__LISTED RECORDS__.
* * * * * * *

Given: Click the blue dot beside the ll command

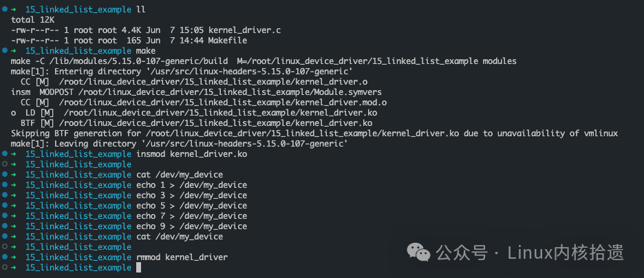Looking at the screenshot, I should click(x=5, y=9).
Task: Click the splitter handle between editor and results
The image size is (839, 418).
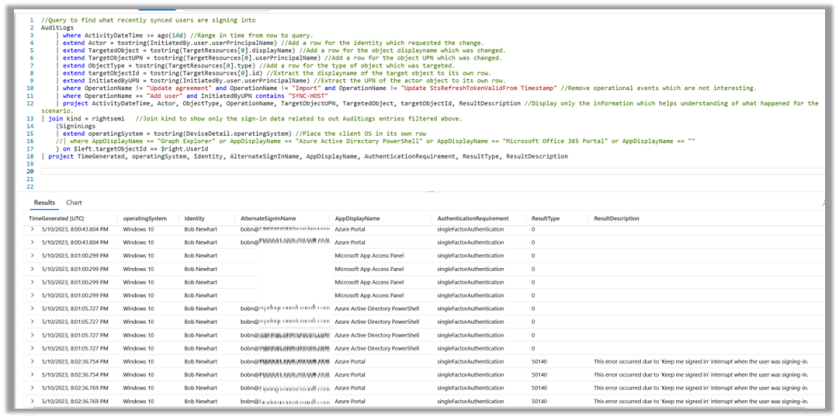Action: click(x=431, y=190)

* * * * * * *

__TASK STATEMENT__. Once the pictures are set aside, give every line above again without alteration.

__WORKED SOLUTION__.
Given: Click the blue dot beside the ll command

Looking at the screenshot, I should click(x=5, y=9).
Task: Click the splitter handle between editor and results
The image size is (839, 418).
Action: click(x=431, y=190)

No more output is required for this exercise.